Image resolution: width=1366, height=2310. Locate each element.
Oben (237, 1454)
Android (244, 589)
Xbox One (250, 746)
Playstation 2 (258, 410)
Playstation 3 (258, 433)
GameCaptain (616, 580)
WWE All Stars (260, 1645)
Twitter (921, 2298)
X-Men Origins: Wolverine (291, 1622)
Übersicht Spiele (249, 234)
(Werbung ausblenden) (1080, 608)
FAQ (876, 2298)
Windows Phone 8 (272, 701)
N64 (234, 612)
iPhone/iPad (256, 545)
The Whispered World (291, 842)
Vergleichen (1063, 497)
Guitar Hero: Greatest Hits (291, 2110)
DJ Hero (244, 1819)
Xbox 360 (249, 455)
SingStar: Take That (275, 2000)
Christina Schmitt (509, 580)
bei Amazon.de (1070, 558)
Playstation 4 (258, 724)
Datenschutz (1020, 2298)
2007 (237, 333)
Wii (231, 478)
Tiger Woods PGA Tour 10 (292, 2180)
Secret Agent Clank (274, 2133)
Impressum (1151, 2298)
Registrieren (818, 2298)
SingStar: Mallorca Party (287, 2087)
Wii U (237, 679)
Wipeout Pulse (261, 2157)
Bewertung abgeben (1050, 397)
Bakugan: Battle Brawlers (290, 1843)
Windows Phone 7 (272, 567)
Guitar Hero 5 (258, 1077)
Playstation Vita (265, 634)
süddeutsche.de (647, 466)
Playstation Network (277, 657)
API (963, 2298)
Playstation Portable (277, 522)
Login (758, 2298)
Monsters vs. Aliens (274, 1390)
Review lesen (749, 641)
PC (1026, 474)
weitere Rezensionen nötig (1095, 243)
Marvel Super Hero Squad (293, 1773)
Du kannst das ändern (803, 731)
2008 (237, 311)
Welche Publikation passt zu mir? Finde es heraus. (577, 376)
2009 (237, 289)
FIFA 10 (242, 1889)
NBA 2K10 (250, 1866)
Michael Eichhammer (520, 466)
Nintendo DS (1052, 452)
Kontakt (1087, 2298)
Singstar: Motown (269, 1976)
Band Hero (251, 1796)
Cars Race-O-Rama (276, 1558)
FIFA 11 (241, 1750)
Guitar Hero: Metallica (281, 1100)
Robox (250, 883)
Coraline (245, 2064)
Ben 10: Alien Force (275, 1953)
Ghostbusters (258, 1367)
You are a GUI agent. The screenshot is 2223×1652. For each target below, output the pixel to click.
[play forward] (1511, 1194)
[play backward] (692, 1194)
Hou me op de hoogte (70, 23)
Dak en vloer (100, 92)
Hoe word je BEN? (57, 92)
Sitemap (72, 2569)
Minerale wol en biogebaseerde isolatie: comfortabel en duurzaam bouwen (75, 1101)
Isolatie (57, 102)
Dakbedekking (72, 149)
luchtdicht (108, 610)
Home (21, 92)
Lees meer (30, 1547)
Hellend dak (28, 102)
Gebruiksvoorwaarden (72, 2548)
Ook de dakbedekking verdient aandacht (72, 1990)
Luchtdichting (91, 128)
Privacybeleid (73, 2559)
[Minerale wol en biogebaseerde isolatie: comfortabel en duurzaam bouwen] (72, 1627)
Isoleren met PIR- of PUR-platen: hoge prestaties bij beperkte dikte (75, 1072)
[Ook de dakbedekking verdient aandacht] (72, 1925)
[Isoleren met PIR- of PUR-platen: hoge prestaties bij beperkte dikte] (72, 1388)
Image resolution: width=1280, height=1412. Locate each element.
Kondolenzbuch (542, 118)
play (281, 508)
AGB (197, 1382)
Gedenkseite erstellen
....
## Task directions
Write every entry out again. Leave each one exactly as it is.

## Completed exercise
Image resolution: width=1366, height=2310. Locate each element.
Oben (237, 1454)
Android (244, 589)
Xbox One (250, 746)
Playstation 2 (258, 410)
Playstation 3 (258, 433)
GameCaptain (616, 580)
WWE All Stars (260, 1645)
Twitter (921, 2298)
X-Men Origins: Wolverine (291, 1622)
Übersicht Spiele (249, 234)
(Werbung ausblenden) (1080, 608)
FAQ (876, 2298)
Windows Phone 8 (272, 701)
N64 (234, 612)
iPhone/iPad (256, 545)
The Whispered World (291, 842)
Vergleichen (1063, 497)
Guitar Hero: Greatest Hits (291, 2110)
DJ Hero (244, 1819)
Xbox 360 (249, 455)
SingStar: Take That (275, 2000)
Christina Schmitt (509, 580)
bei Amazon.de (1070, 558)
Playstation 4 (258, 724)
Datenschutz (1020, 2298)
2007 (237, 333)
Wii (231, 478)
Tiger Woods PGA Tour 10 (292, 2180)
Secret Agent Clank (274, 2133)
Impressum (1151, 2298)
Registrieren (818, 2298)
SingStar: Mallorca Party (287, 2087)
Wii U (237, 679)
Wipeout Pulse (261, 2157)
Bewertung abgeben (1050, 397)
Bakugan: Battle Brawlers (290, 1843)
Windows Phone 7 (272, 567)
Guitar Hero 5 (258, 1077)
Playstation Vita (265, 634)
süddeutsche.de (647, 466)
Playstation Network (277, 657)
API (963, 2298)
Playstation Portable (277, 522)
Login (758, 2298)
Monsters vs. Aliens (274, 1390)
Review lesen (749, 641)
PC (1026, 474)
weitere Rezensionen nötig (1095, 243)
Marvel Super Hero Squad (293, 1773)
Du kannst das ändern (803, 731)
2008 (237, 311)
Welche Publikation passt zu mir? Finde es heraus. (577, 376)
2009 (237, 289)
FIFA 10 (242, 1889)
NBA 2K10 (250, 1866)
Michael Eichhammer (520, 466)
Nintendo DS (1052, 452)
Kontakt (1087, 2298)
Singstar: Motown (269, 1976)
Band Hero (251, 1796)
Cars Race-O-Rama (276, 1558)
FIFA 11 (241, 1750)
Guitar Hero: Metallica (281, 1100)
Robox (250, 883)
Coraline (245, 2064)
Ben 10: Alien Force (275, 1953)
Ghostbusters (258, 1367)
You are a GUI agent. The screenshot is 2223×1652. For each target below, output the pixel to click.
[play forward] (1511, 1194)
[play backward] (692, 1194)
Hou me op de hoogte (70, 23)
Dak en vloer (100, 92)
Hoe word je BEN? (57, 92)
Sitemap (72, 2569)
Minerale wol en biogebaseerde isolatie: comfortabel en duurzaam bouwen (75, 1101)
Isolatie (57, 102)
Dakbedekking (72, 149)
luchtdicht (108, 610)
Home (21, 92)
Lees meer (30, 1547)
Hellend dak (28, 102)
Gebruiksvoorwaarden (72, 2548)
Ook de dakbedekking verdient aandacht (72, 1990)
Luchtdichting (91, 128)
Privacybeleid (73, 2559)
[Minerale wol en biogebaseerde isolatie: comfortabel en duurzaam bouwen] (72, 1627)
Isoleren met PIR- of PUR-platen: hoge prestaties bij beperkte dikte (75, 1072)
[Ook de dakbedekking verdient aandacht] (72, 1925)
[Isoleren met PIR- of PUR-platen: hoge prestaties bij beperkte dikte] (72, 1388)
Image resolution: width=1280, height=1412. Locate each element.
Kondolenzbuch (542, 118)
play (281, 508)
AGB (197, 1382)
Gedenkseite erstellen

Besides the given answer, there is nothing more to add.